+++ TEXTO PARA LER +++
8.      O Tribunal é competente e encontra-se regularmente constituído, nos termos dos artigos 2.º, n.º 1, alínea a), 5.º e 6.º, todos do RJAT.

 

9.      As partes têm personalidade e capacidade judiciárias, são legítimas e estão representadas, nos termos dos artigos 4.º e 10.º do RJAT e do artigo 1.º da Portaria n.º 112-A/2011, de 22 de Março.

 

10.  Foi requerido, pela Requerente, a ampliação do pedido, relativamente aos actos de liquidação emitidos, por referência ao exercício de 2013, notificados na pendência dos presentes autos, com o mesmo fundamento e valor, tendo em consideração os princípios da economia processual e uniformidade de decisões.

 

11.  O objecto inicial dos presentes autos iniciados através do requerimento apresentado, em 13 de Dezembro de 2014, são os actos de liquidação do Imposto do Selo de 2012, relativamente aos prédios inscritos sob o artigo U-..., da extinta freguesia do …, actual freguesia de ….

 

12.  Ora, na pendência dos presentes autos, a Requerente foi notificada dos actos de liquidação de Imposto do Selo, relativamente a outro prédio, com referência ao exercício de 2013.
+++ EXCERTOS DOS REGISTOS +++
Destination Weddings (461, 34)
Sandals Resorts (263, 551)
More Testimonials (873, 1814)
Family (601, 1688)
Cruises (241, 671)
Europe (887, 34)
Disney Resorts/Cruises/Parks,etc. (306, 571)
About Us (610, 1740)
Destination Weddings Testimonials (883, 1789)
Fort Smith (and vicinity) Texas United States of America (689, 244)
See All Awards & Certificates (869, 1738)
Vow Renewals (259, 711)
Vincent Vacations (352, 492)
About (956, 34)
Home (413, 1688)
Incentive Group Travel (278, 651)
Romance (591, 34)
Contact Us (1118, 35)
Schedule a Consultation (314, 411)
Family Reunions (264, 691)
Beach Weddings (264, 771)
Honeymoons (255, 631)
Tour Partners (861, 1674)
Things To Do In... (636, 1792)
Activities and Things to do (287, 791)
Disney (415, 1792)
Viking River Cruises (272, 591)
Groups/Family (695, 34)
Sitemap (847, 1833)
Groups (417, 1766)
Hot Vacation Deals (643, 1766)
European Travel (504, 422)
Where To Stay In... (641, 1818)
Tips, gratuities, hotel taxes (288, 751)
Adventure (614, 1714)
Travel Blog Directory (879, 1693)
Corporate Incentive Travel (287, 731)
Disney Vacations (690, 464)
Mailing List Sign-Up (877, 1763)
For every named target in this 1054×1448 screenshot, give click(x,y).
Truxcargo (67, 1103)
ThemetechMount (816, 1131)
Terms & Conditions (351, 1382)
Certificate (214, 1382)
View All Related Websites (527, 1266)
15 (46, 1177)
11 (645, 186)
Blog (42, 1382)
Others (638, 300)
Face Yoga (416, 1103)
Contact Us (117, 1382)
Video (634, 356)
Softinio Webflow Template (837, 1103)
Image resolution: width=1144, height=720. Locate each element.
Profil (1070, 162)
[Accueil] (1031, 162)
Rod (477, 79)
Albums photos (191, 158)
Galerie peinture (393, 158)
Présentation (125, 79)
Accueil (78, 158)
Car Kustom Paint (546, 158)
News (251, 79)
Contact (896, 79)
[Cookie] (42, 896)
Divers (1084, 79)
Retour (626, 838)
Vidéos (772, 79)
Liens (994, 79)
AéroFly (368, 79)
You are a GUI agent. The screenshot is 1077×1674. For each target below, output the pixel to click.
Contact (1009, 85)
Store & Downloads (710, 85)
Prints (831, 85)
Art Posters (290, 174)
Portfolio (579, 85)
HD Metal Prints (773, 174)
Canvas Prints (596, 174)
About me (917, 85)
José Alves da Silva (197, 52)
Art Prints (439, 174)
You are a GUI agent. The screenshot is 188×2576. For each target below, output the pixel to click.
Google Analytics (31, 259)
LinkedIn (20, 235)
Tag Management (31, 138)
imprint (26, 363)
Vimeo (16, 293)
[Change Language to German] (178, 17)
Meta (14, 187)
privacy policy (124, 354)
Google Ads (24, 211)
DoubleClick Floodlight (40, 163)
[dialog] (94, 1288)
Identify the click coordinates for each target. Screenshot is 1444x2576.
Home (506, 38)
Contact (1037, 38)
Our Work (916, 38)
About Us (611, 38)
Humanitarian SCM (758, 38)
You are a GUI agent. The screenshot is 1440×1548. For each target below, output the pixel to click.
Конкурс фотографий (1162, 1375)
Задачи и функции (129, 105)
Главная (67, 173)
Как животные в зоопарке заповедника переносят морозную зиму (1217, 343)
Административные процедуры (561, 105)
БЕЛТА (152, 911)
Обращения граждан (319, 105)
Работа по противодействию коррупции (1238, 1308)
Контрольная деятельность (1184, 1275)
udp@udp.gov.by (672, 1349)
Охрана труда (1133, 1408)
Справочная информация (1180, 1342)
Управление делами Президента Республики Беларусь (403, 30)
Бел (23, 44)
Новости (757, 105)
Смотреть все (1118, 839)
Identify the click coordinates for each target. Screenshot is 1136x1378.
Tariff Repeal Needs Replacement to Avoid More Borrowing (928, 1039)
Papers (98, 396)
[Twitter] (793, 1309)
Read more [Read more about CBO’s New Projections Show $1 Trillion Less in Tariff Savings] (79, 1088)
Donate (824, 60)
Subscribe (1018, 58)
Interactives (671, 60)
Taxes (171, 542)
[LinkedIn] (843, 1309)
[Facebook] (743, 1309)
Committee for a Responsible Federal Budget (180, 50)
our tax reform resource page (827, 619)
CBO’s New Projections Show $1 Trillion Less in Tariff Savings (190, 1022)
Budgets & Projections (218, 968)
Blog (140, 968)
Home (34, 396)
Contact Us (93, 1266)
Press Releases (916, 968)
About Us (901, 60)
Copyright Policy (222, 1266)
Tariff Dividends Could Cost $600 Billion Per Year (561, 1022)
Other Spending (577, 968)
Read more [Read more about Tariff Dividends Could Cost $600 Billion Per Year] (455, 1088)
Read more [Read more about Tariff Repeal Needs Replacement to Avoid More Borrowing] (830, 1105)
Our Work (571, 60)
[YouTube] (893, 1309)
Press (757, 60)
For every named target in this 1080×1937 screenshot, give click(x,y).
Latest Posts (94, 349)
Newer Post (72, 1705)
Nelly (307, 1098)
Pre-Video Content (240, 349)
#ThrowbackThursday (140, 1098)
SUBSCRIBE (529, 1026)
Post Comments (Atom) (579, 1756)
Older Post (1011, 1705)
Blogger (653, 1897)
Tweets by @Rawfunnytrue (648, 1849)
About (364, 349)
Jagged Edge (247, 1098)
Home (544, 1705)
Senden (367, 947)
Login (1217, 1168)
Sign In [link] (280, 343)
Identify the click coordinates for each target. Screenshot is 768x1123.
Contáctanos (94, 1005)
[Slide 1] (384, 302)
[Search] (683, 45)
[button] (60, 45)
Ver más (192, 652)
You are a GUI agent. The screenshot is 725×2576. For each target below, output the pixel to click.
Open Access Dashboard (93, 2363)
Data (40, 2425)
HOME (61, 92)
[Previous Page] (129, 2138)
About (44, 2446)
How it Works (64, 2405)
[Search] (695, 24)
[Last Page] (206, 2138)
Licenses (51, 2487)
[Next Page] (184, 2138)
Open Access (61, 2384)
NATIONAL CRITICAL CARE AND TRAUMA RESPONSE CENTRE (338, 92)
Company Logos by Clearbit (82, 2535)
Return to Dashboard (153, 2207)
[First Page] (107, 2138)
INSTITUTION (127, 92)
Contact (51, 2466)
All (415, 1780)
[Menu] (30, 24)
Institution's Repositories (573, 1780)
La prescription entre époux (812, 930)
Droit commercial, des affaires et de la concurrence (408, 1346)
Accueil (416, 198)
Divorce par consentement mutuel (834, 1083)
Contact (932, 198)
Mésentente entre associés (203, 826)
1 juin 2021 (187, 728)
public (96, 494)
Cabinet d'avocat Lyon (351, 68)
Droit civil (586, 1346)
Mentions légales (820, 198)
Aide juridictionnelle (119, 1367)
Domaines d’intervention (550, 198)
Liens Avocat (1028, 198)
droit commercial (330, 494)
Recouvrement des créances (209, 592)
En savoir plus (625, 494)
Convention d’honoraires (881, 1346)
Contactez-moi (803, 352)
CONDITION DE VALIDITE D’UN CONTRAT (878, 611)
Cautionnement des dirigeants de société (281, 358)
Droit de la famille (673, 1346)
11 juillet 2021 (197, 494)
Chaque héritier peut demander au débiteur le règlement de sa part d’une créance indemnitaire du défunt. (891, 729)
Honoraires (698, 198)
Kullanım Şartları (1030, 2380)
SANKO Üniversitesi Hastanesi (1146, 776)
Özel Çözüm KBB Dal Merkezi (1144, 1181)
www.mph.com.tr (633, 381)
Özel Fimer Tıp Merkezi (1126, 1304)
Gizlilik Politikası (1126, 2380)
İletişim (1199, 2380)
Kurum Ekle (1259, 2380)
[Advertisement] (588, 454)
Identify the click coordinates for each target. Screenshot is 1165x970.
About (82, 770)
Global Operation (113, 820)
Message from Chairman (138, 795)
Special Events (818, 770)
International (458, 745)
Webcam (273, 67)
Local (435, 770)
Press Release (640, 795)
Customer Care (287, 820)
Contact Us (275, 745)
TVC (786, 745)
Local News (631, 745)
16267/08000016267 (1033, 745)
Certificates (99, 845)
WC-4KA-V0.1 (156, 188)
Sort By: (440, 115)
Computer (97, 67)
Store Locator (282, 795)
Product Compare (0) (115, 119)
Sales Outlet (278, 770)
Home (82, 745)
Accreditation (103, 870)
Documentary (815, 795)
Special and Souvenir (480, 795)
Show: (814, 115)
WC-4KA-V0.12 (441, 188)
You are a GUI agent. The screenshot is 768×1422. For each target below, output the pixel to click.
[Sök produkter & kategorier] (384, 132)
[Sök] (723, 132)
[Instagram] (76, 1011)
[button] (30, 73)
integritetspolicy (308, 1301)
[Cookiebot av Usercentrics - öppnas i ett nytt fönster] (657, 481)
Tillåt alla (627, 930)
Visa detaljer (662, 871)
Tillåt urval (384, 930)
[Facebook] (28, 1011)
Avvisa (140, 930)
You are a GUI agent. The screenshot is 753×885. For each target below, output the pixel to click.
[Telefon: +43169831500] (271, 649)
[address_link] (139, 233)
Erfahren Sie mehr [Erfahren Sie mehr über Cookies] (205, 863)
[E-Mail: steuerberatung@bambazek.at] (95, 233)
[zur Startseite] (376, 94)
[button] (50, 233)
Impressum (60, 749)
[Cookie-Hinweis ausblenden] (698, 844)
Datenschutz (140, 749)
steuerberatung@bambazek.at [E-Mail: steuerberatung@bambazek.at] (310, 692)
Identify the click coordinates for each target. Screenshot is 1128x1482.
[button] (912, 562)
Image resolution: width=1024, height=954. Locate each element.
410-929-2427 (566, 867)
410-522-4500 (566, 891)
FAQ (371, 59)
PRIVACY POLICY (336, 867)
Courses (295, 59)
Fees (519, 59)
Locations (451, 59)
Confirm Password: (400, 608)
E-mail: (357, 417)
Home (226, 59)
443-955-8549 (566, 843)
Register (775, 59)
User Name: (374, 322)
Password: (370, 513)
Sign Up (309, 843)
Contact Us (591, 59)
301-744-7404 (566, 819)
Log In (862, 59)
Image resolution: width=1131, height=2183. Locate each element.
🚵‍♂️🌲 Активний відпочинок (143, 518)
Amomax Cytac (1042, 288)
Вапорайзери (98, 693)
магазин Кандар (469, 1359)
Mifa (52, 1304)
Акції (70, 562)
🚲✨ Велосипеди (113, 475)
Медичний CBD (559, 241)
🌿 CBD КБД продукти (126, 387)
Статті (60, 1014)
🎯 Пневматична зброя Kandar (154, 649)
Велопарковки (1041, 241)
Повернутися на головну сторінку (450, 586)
+++
• O QUE SE PEDE:
a) Diga se cada afirmação está de acordo com o texto. Responda sim ou não e cite as palavras do texto que o mostram: (i) o requerimento que deu início ao processo foi apresentado em 13 de Dezembro de 2014; (ii) as liquidações notificadas durante o processo dizem respeito ao exercício de 2012; (iii) as partes estão representadas.
b) Indique todos os artigos do RJAT que o texto refere.
c) Segundo o texto, que princípios a Requerente teve em consideração ao pedir a ampliação do pedido?

• RESPOSTAS:
a)
(i) Sim: "iniciados através do requerimento apresentado, em 13 de Dezembro de 2014".
(ii) Não: "relativamente a outro prédio, com referência ao exercício de 2013".
(iii) Sim: "são legítimas e estão representadas".

b) Artigo 2.º, n.º 1, alínea a); artigo 4.º; artigo 5.º; artigo 6.º; artigo 10.º.

c) Os princípios da economia processual e da uniformidade de decisões.